“津波”は近づいている?~ある経済学者の警告~

 白い塊のようなものが松林を抜けてきた。間髪を入れず高さ15m-20mの松林の上に飛び散る水しぶきが見えた。「津波がきた」(止まった刻 検証・大川小事件 河北新報社報道部編 岩波書店刊)。
 2011年3月11日午後2時46分、宮城県沖で発生したM9.0の地震による大津波が東北地方沿岸部を襲った。石巻市河北総合支所の広報一号車を運転していた山田英一さんが松林を越える白い波を見たのは地震からおよそ40分後。車は県道に駐車中で松林まで2.4km、小学校まで1.3kmだった。そして、10分後、津波は避難を始めた生徒、先生もろとも小学校を飲み込んでいった。
 さて、先月(9月)中旬、東京のビルの会議室に
元日銀のエコノミスト、それに経済ジャーナリストら5人が集まった。テーブルの上には「金融リスクと日本経済」という論文が置かれ、間も無く議論が始まった。
 論文は「ポイント4点」という書き出しで始まっており、最初に「アメリカの金融リスクは今年の終わりから来年にかけて破裂する惧れがある」という指摘があった。”破裂する惧れ”とは分かりやすく言えば”バブルがはじける”ということ。それもそう遠くない将来にという事だ。この論文を書いているのは経済学者の吉川洋氏と元日銀副総裁の山口広秀氏の二人だが、日本でバブルについてここまで言い切った論文は珍しい。

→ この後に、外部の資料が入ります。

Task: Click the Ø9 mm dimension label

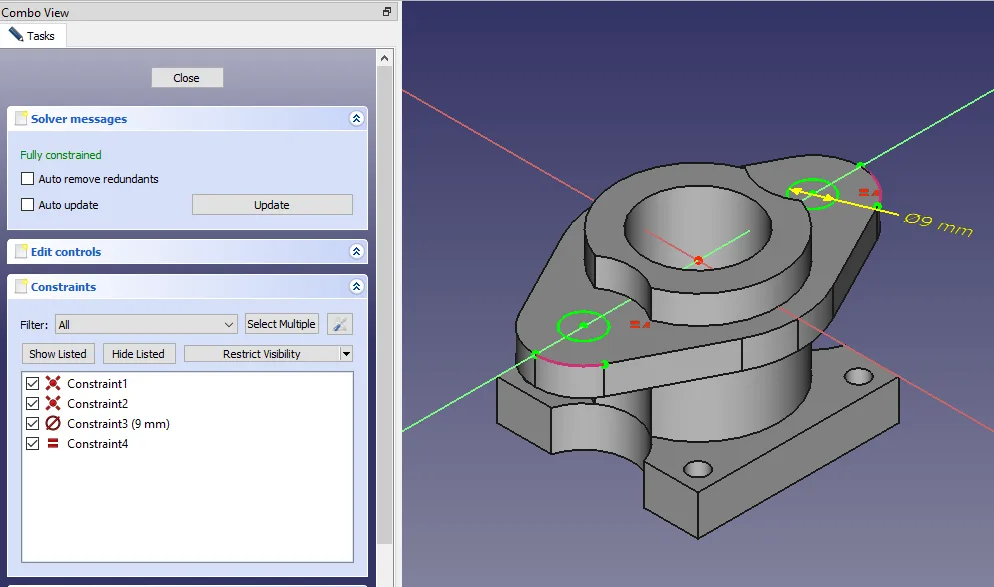Action: 938,224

 論文では、先ず、今、アメリカで進むバブル的な状況を説明する。特にこの10年続く金融緩和によって巨大な金余りが生まれ、今や採算性が低い企業・ゾンビ企業にも大量に資金が流れ込み込んだ結果、本来なら倒産すべき会社が多く生き残っている。
 ゾンビ企業はBBB格債券という信用度が極めて低い”ボロ社債”を発行する。行き場がないお金が”ボロ"を承知で買う。こうした”ボロ社債”を組み込んだ金融商品を購入している金融機関は実は、アメリカだけでなく日本でも多い。
 リーマンショックは、やはり信用度低い住宅ローン証券の破綻から始まった。今回は、ゾンビ企業の破綻が金融機関を苦境に追い込み、やがてバブルの崩壊へ進むというのが吉川、山口氏の警告だ。

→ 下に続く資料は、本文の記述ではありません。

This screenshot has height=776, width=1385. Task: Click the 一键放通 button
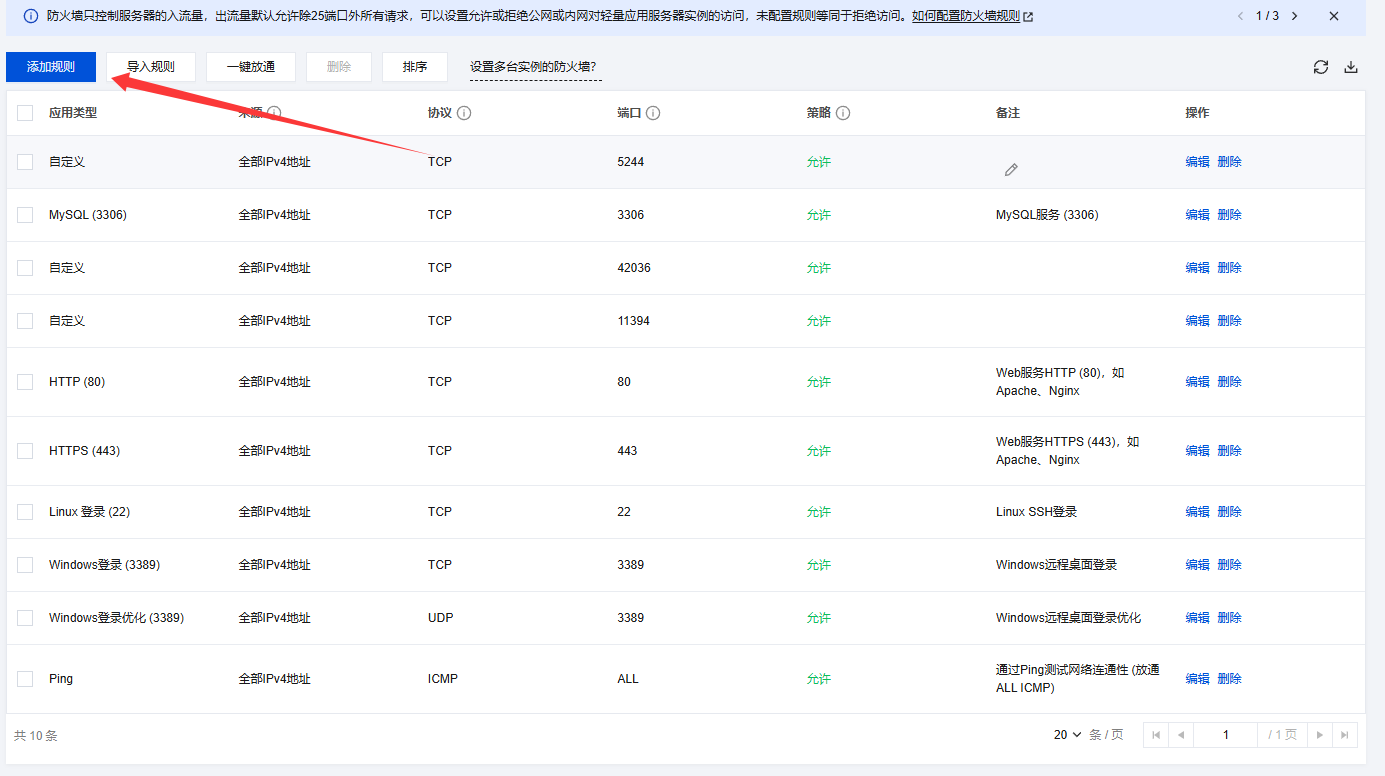click(x=250, y=66)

 アメリカの中央銀行Fedのパウエル理事長は、今年5月の講演で「アメリカ企業の債務は歴史的に高いレベルにあるり、そのリスクを注視している」と述べた。又、BIS(国際決済銀行)の年次報告(2019年6月)は「BBB格債が社債全体に占める割合は、2010年20%だったが 、最近時点では45%に達している」と警告した。
 そして、今年の夏には、アメリカで金融市場を揺るがす出来事があった。8月27日NYで期間10年の長期国債の金利が期間2年の短期国債の金利より低くなるという、平時にはない、いわゆる逆イールド現象が起こった。長期金利が短期金利を下回る逆イールド現象はやがて不況がくる事を示唆する指標の一つとされ、リーマンショックの前にも見られた。
 さて、金融市場を中心に世界経済を、そして日本経済に迫りつつある”津波をみた”。しかし、実は、金融に加えて特に、中国経済の構造変化、これに追い打ちをかける米中貿易戦争というこれまでにない危機の様相が見えている。中国から国外へと出て行く企業も出始めた。中国経済の空洞化が進むのか?
 アメリカの投資会社 ゴールドマン・サックスは、8月中旬「米中貿易戦争が世界不況のトリガー(引き金)を引くかもしれない」というレポートを出した。 “津波”は近づいている?